Figure 13.

Physiological role of Mg²⁺/Ca²⁺, pH, and redox state in the maintenance of the chaperone reservoir of mitochondrial Prx1 in Leishmania. During the peroxidase cycle, Leishmania Prx1m transits between the dimeric (chaperone-inactive) and the decameric (chaperone-active) forms. This oligomeric shift is regulated by the conformational changes of two regions from the loop-helix active-site motif: the C_p-loop (LU ⇔ FF), which is redox-sensitive, and the region I (open ⇔ closed), which is Ca²⁺/Mg²⁺/pH-sensitive. When dimers are reduced (SH), they tend to form weak decamers in which free Mg²⁺ and Ca²⁺ ions bind to enhance their peroxidase and chaperone functions. In basal conditions, after the peroxidation (I) and resolution (II) steps, oxidized (S–S) decamers tend to release Mg²⁺ and Ca²⁺ ions and dissociate into dimers, a process that involves an intermediate state, here named the transitional A-type interface.
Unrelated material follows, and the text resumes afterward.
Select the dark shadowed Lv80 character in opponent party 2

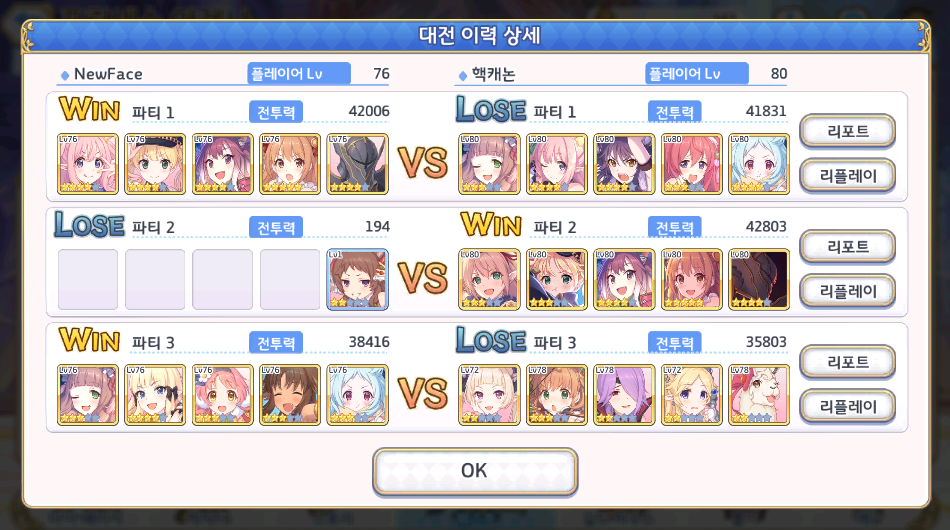pyautogui.click(x=759, y=279)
However, under heat-stress conditions, two stimuli can boost the chaperone reservoir of Prx1m, mainly by stabilizing the oxidized decamers: red arrows, small pH decreases; green arrows, Ca²⁺ overload. Because our data could not discriminate the preferable substrate for tryparedoxin (Prx1m dimers or decamers), we labeled the C_p reduction step with a question mark. The same is applicable for the conformational state proposed for the active site in reduced dimers and reduced weak decamers. For purposes of clarity, the padlocks illustrating the conformational state of region I are shown only for a pair of dimers at the decamers. LU, locally unfolded; FF, fully folded.